Let’s face it ADA is a fact not a fad. But as the world’s population ages and more people need a bit extra something (which will probably come under the heading adaptive equipment), perhaps the light will dawn and more sites will become accessible. We can hope. So, to all you ‘big guys’, either make your programs accessible or get out of the race. Maybe you’d do better watching from the sidelines as younger, hungrier companies embrace accessibility.




The Good Side of a Disaster

Friday, October 15th, 2010


It shouldn’t have to take a disaster to bring communities, agencies, and governments together. If there’s a good side to the Chilean mining disaster it’s that it brought together multiple groups and nationalities to save 33 trapped miners.  The Chilean mining disaster had a successful conclusion – all the miners returned alive. But, the causes of the disaster still need to be addressed, and dealt with.


While I couldn’t find what caused the actual mine collapse, I did find articles on why the miners were trapped so far underground.
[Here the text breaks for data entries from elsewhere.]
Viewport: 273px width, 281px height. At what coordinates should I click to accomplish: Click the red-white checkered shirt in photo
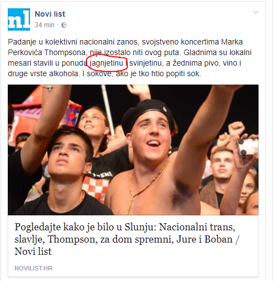click(x=95, y=188)
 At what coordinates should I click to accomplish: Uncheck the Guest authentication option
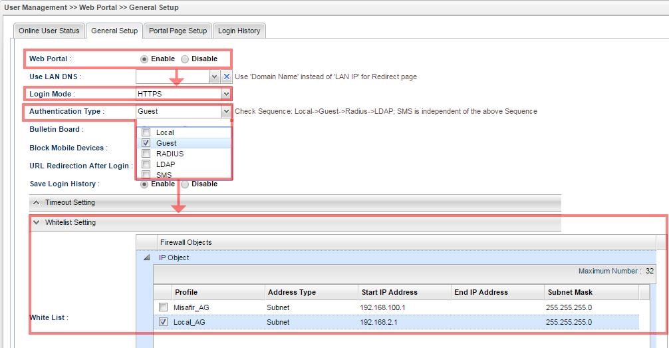pyautogui.click(x=146, y=143)
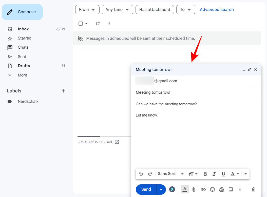267x197 pixels.
Task: Toggle formatting options button
Action: pos(185,189)

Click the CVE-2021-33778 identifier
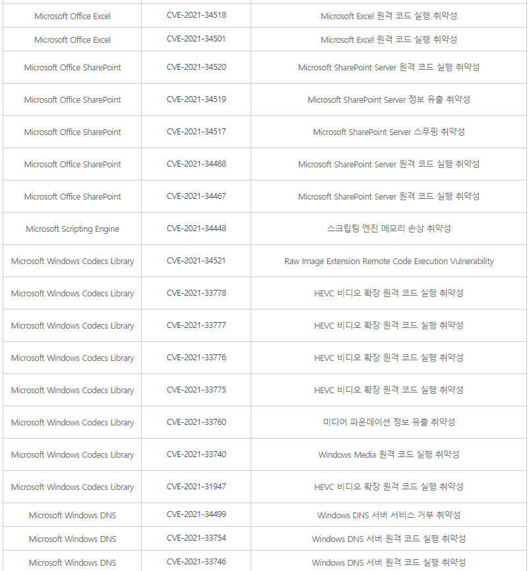pyautogui.click(x=196, y=293)
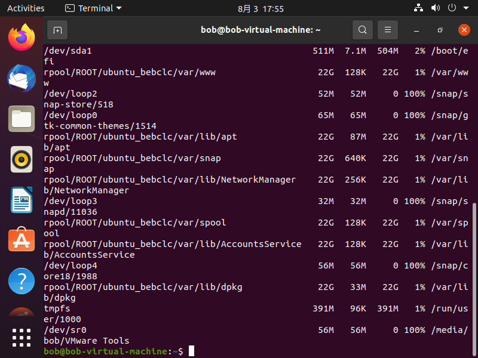Click the bob@bob-virtual-machine title bar
This screenshot has width=478, height=358.
click(261, 29)
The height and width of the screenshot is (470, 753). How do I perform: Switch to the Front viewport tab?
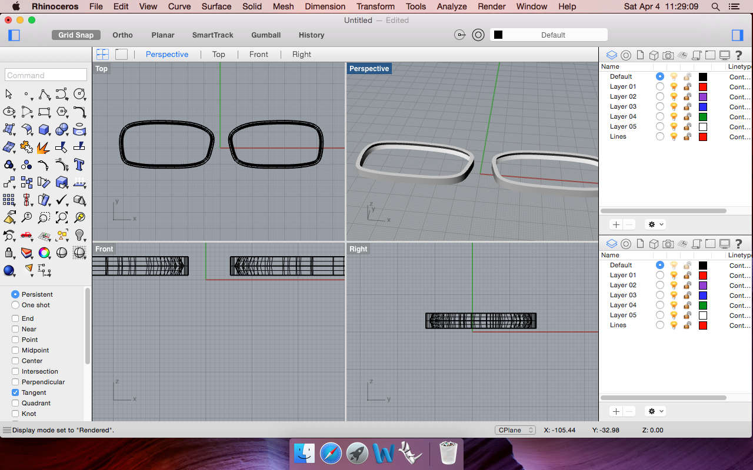258,54
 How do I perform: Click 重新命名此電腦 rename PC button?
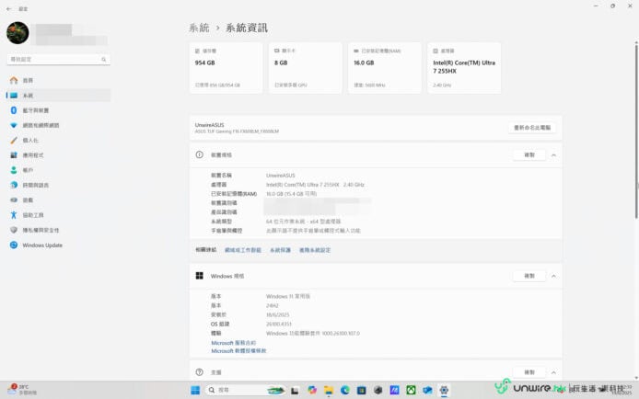click(532, 127)
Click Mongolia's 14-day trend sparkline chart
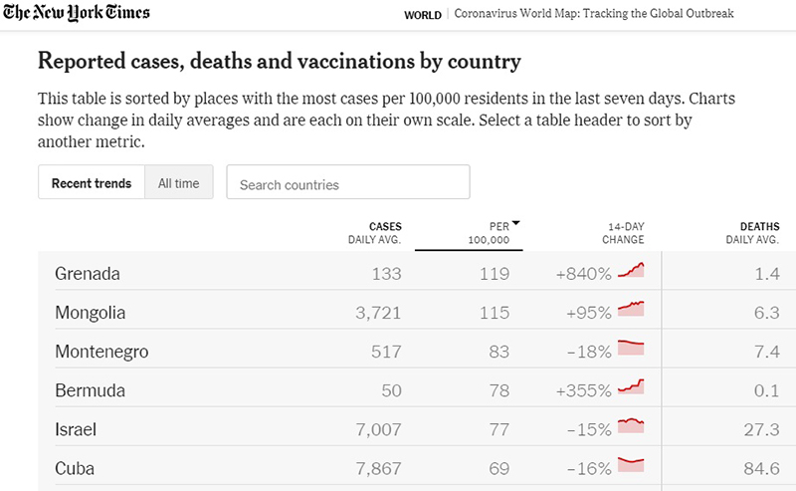 [x=631, y=310]
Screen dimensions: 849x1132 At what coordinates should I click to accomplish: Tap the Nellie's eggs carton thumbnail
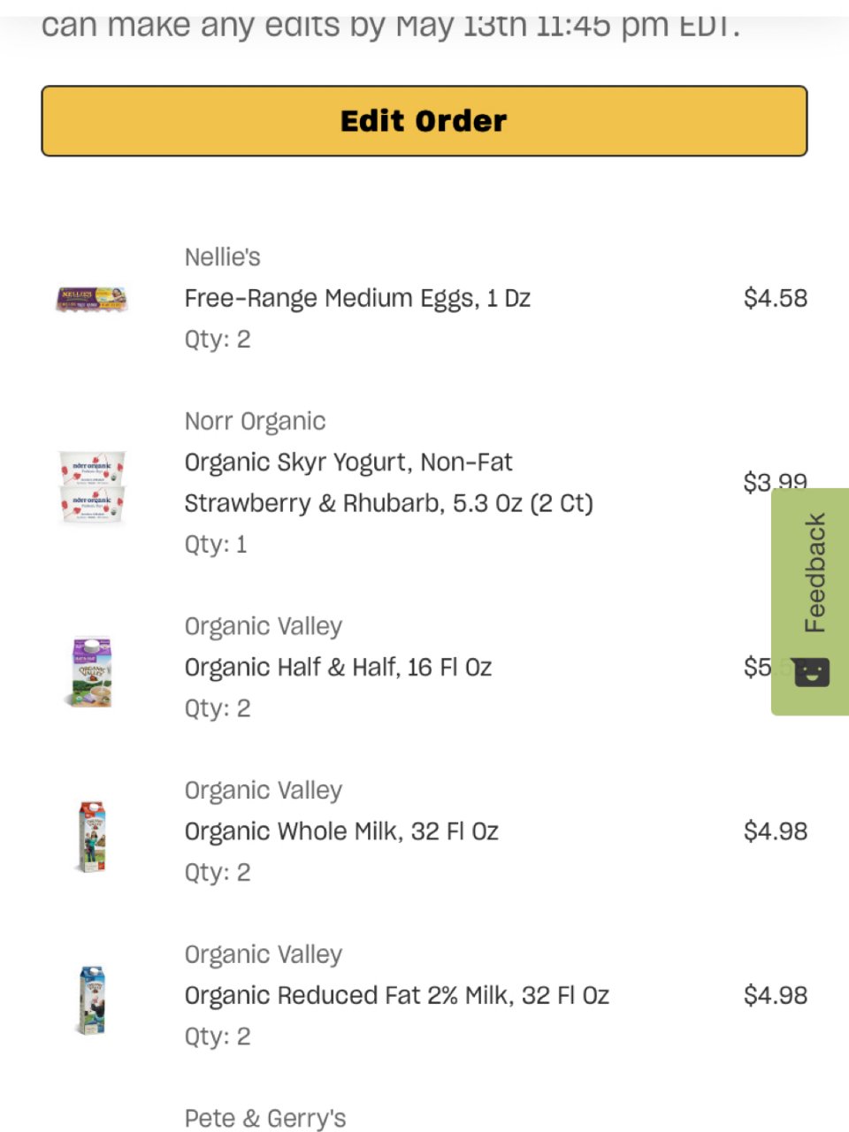[x=92, y=299]
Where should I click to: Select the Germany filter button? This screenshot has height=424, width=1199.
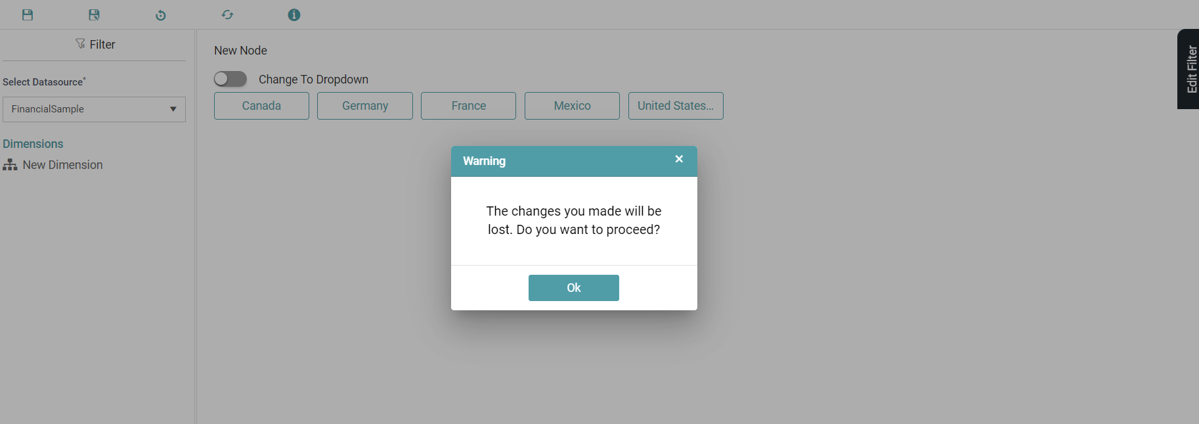pos(365,106)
The 33 miners, trapped 2,300 feet below ground, climbed the emergency ladder inside a ventilation shaft, but only got 1/3 of the way to the top. The San Esteban Mining Company had never finished the emergency exit ladder, so the miners had no way to the surface.


Having an escape passage is good. Never finishing it, is short-sighted and, not very intelligent. A breach of the four degrees of safety. (See prior post Putting Safety First.)   


In addition, miner Mario Sepulveda remarked, “but when we got here, the energy was cut off and there was no ventilation.” Another unintentional safety breach, or willful neglect by Alejandro Bohn and Marcelo Kemeny, the owners of the San Esteban Mining Company?


President Sebastian Pinera vowed to overhaul labor safety regulations and bring to justice those responsible for the accident, whether they are part of the company or part of the government. A needed and necessary vow, but will it be followed up on? Time will tell.


Those performing the rescue Part of the operation following a disaster should be able to:

-  Size up the scope and requirements of the situation.

-  Identify resources as they become available.

-  Deploy those resources in a coordinated manner.

- Continue the size-up, assessment, and deployment process on an ongoing basis as more becomes known.


 Even under the scrutiny of the media and most of the world, the people in charge of rescuing the trapped miners did well. The following tasks:

- size up the scope and requirements of the situation;

- identify resources as they become available;

- deploy those resources in a coordinated manner;

- continue the size-up, assessment, and deployment process on an ongoing basis as more becomes known;

Were all performed by the rescue team with positive results.


Under the scrutiny of the media and most of the world, the people in charge of rescuing the trapped miners did a commendable job.


Despite the valiant efforts that returned them to the surface, the miners may still experience, in addition to their physical aches, pains, and light sensitivity; psychological & physiological symptoms, such as:

-  Irritability or anger. Denial. Loss of appetite.

-  Blaming others. Mood swings. Headaches, chest pain.

-  Isolation, withdrawal. Diarrhea, Stomach pain, nausea.

-  Fear of recurrence. Hyperactivity. Feeling stunned, numb, or overwhelmed.

-  Increase in alcohol or drug consumption. Feeling helpless.

-  Nightmares. Concentration and memory problems.

-  Inability to sleep. Sadness, depression, grief.

-  Fatigue, low energy.

So though the miners are back on the surface, they may still have a ways to go before everything in their lives returns to normal. But, thankfully, they will have the chance to recover.


But if safety regulations had been followed, the emergency exit ladder would have been finished, kept in good repair, and would have brought the miners to the surface with a minimum of trouble and hardship. Safety regulations should be kept up to date in accordance with technological advancements. And it goes without saying safety equipment and passages should be finished and maintained to keep them at 100% efficiency. The good part of this disaster is that people came together to save other human lives. The bad part is that it never should have happened in the first place.